QUESTIONS:
**1)** Repeat the part of the passage on William Alanson White starting at "White was president of the American Psychopathological" and ending at "and Loeb trial.", word for word.
**2)** Carry on the passage on William Alanson White from its last sentence.

***** GIVEN PASSAGE

William Alanson White (January 24, 1870 – March 7, 1937) was an American neurologist and psychiatrist.

==Early life==
He was born in Brooklyn, New York to parents Alanson White and Harriet Augusta Hawley White. He attended public school in Brooklyn. A young White was influenced by philosopher Herbert Spencer; After White's death, one writer recalled that White "was never seriously shaken from Spencer's hopeful evolutionary catechism, which at the age of 13 he had accepted as the key to all knowledge".

At 15, White entered Cornell, studying there from 1885 to 1889. In 1891, White graduated with an M.D. from the Long Island College Hospital. After serving as an intern for a year, for nine years he was an assistant physician at the Binghamton (New York) State Hospital. There he collaborated with Boris Sidis.

== Career ==
On October 1, 1903, White became superintendent of the "Government Hospital for the Insane", later named St. Elizabeths Hospital, in Washington, D.C. There he spent the rest of his career. Also in 1903, he accepted the post of professor of nervous and mental diseases at Georgetown University, and in 1904 a similar chair at George Washington University, lecturing besides at the Army Medical School.

In 1913, White co-founded The Psychoanalytic Review. From 1915 to 1917, White was president of the American Psychoanalytical Society; he returned to role from 1927 to 1929. In 1917, the hospital was formally renamed St. Elizabeth's.

In March 1918, White married Lola Thurston, the widow of Senator John Mellen Thurston.

White was president of the American Psychopathological Society in 1922, of the American Psychiatric Association in 1924–25. He took an interest in forensic psychology, and worked for better cooperation between the American Psychiatric Association and the American Bar Association. He testified for the defense in the Leopold and Loeb trial.

In December 1922, St. Elizabeth's became the first hospital in the US to employ pyrotherapy for the treatment of late-state syphilis. White approved the use of insulin shock therapy for syphilis at St. Elizabeth's.

In 1930, St. Elizabeth's was the only mental hospital in the United States with an American Medical Association-accredited internship. St. Elizabeth's was investigated by Congress three different times: first in 1906, again in 1917-18, and finally in 1926.

In 1934, he was the main speaker at the American Association for the Advancement of Science. Papers summarized: "Man's future lays in a new understanding of the meaning of heredity and environment in the application of new scientific discoveries in physics, chemistry and biology to the fields of psychology, and in the significant way in which man's 'very highly developed self-regard functions'". He was followed by a speech by Albert Einstein.

**********
***** INFORMATION PROVIDED

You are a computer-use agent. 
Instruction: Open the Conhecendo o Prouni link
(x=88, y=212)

**********
***** INFORMATION PROVIDED

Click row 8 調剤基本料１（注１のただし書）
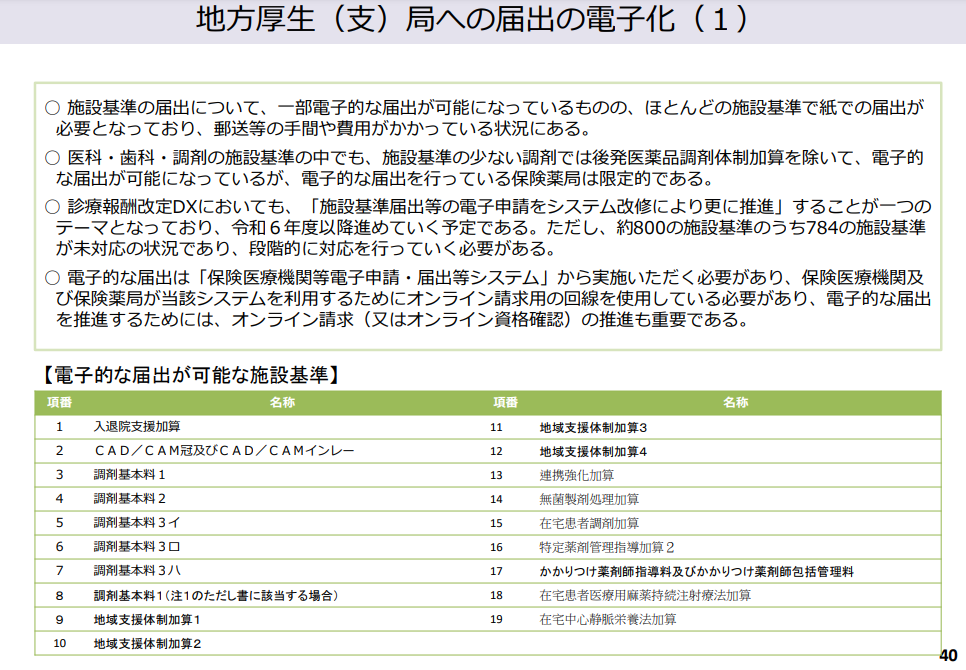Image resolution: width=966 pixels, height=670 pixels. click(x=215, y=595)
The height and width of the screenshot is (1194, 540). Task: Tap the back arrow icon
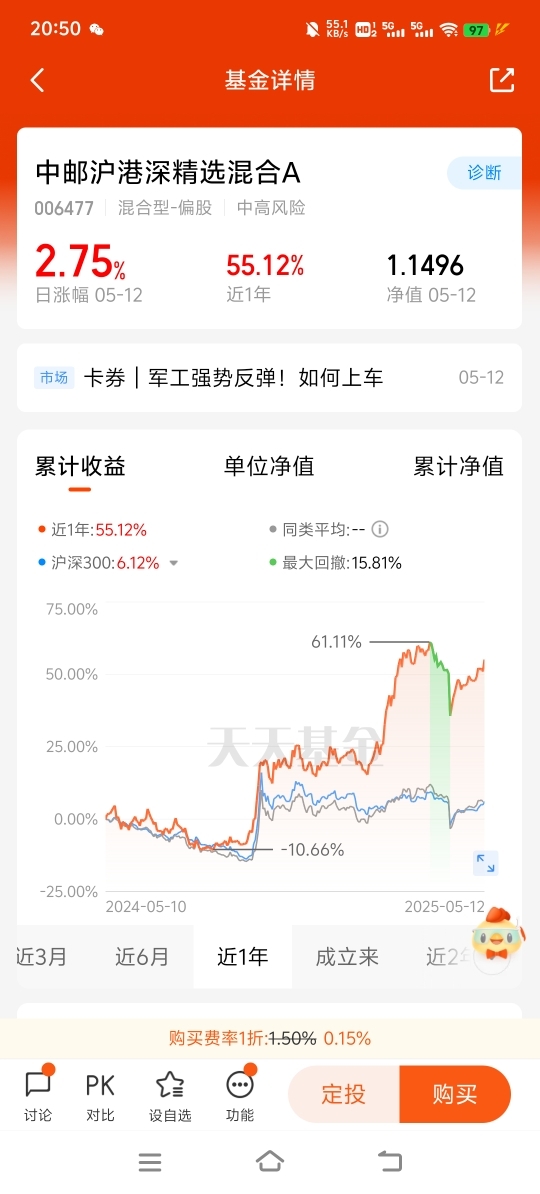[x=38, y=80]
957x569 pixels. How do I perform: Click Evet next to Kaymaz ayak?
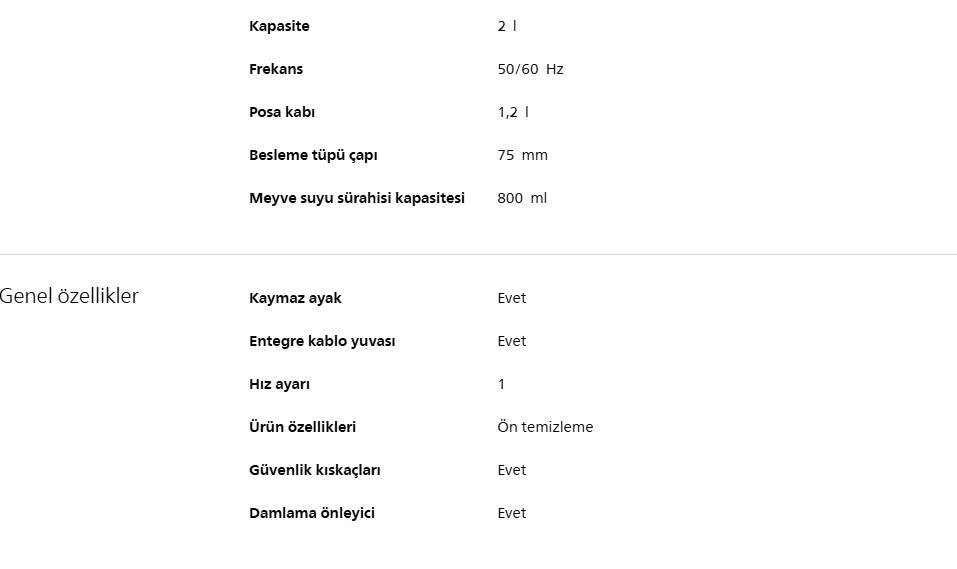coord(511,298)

**********

RESULTS FOR EACH TASK:
**1)**
White was president of the American Psychopathological Society in 1922, of the American Psychiatric Association in 1924–25. He took an interest in forensic psychology, and worked for better cooperation between the American Psychiatric Association and the American Bar Association. He testified for the defense in the Leopold and Loeb trial.

**2)**
Lola (Purman) Thurston, whom he married in 1918, and a stepdaughter survived him when he died in Washington in March 1937.

==Works==
- Mental Mechanisms (1911)
- Outlines of Psychiatry (fifth edition, revised, 1915)
- Diseases of the Nervous System (1915) Done in collaboration with Smith Ely Jelliffe.
- The Principles of Mental Hygiene (1917)
- Thoughts of a Psychiatrist on the War and After. New York: Paul B. Hoeber, 1919
- Mechanisms of Character Formation (1920)
- Foundations of Psychiatry (1921)
- Essays in Psychopathology (1925)
- The Meaning of Disease (1926)

==Legacy==
During White's tenure as superintendent, St. Elizabeths, which served Federal employees, military personnel, and residents of the District of Columbia, underwent significant reforms. What previously had operated as a warehouse for the insane came to provide occupational therapy and psychotherapy. White did away with straitjackets for restraint and opened a beauty parlor for the female patients. For two years in the 1920s, White opened the doors of St. Elizabeths to Alfred Korzybski, enabling Korzybski to directly study mental illness, research that contributed heavily to Korzybski's 1933 Science and Sanity: An Introduction to Non-Aristotelian Systems and General Semantics. Korzybski characterized White as "extremely brilliant, very [well] read, very creative, very human, very warm, and very much interested in the future of psychiatry altogether."

White is the namesake of the William Alanson White Institute psychoanalytic clinic in New York City.